Essentially, the troubled award is experiencing something of an identity crisis. Some key questions need answering
The causes of such complaints can largely be traced to the award’s troublesome rules and structure. The entrance system, for example, requires each artist to pay £200 and provide the judging panel with copies of their record before it can be considered for inclusion, causing obvious dilemmas for records released on smaller labels which often lack the funds required for a speculative entrance into such a highly competitive field. Complaints have also stemmed from the often undisclosed identity of the judging panel, and the fact the consensus that must be reached amongst a range of judges with different interests often makes the inclusion of safe and relatively inoffensive records largely inevitable.

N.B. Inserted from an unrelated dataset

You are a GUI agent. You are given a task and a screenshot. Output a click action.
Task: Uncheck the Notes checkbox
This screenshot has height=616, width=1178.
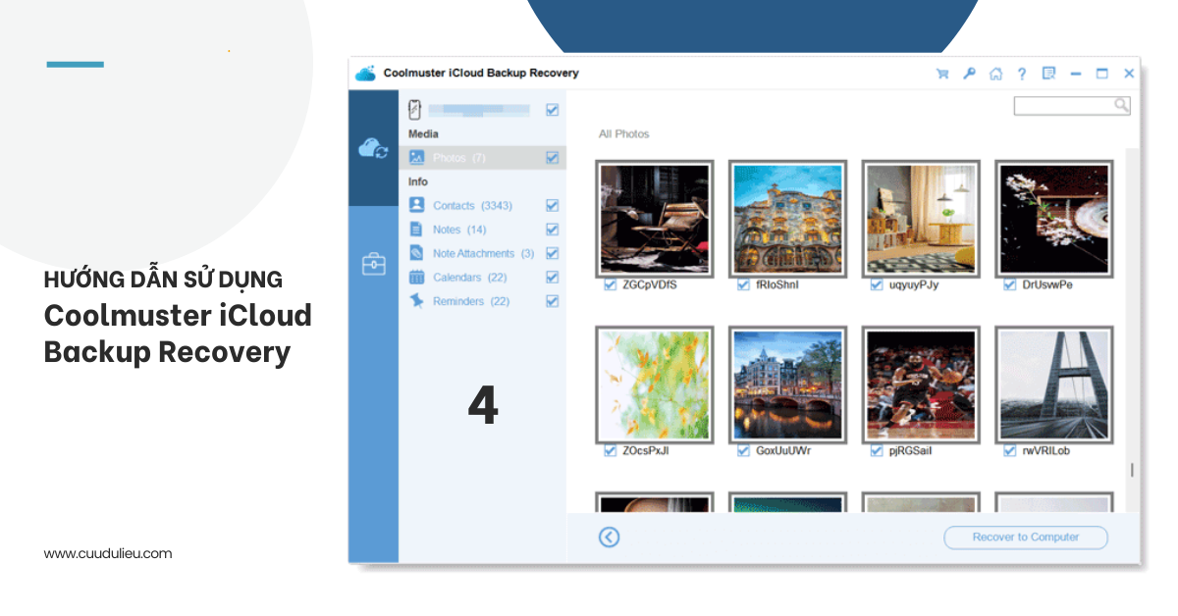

The result of such issues is criticism and confusion, and a series of muddled commentaries written by critics clearly perplexed by what exactly they want from the award. Many have criticised the panel for failing to take enough risks, yet the decision to award the 2009 prize to Speech Debelle’s Speech Therapy was met with significant ridicule. They demand the recognition of progressive, forward-thinking records, yet in 2007 criticised the judges for neglecting Amy Winehouse’s retro-indebted Back To Black in favour of Klaxon’s Myths Of The Near Future, a key moment in the brief rise of new rave.
Essentially, the troubled award is experiencing something of an identity crisis. Some key questions need answering: what are the backgrounds, professions and demographics of the judging panel? In what ways are they qualified to assess the current state of British music? And what are the guidelines they use to make their decisions? Essentially, what exactly is the award meant to stand for?
Unfortunately, this year’s shortlist has provided few answers to these questions. Despite Chair of Judges Simon Frith’s view that the list represents a “wonderful range of musical voices…all with something intriguing to say”, it is a largely predictable selection containing too many uninspiring choices. Jake Bugg’s self-titled debut, for example, is an unadventurous representation of British song-writing, whilst Rudimental’s bland and blunt brand of drum’n’bass-pop neglects an abundance of intelligent and progressive British dance music currently on rotation in the nation’s clubs. Even decent albums such as Foals’ Holy Fire and Laura Marling’s Once I Was An Eagle can hardly be identified as ground breaking. Only Immunity, Jon Hopkin’s gorgeous voyage through the rich textures of electronica, can be argued to deserve the further exposure brought by nomination.
Yet there is no need to put the award out its misery just yet. Ultimately, the nominations still prompt discussion, which can only ever be a positive thing. Each year, the shortlist’s announcement leads internet forums, blogs and magazines to make their case for their favourite albums, encouraging diversity and often aiding consumers to make new discoveries. It even gives know-it-all hipster magazines a good excuse to sneer at all the popular musicians. In a way, everybody wins.
Most importantly, the Mercury Prize recognises the achievement of the album as a collective entity in a world when limited radio selections, iTunes singles purchases, and Spotify create-your-own playlists are undermining the concept as an art form in its own right. Whilst the award needs to be clearer in its mission aim, it is for this reason, if nothing else, that the Mercury Prize deserves to be persisted with.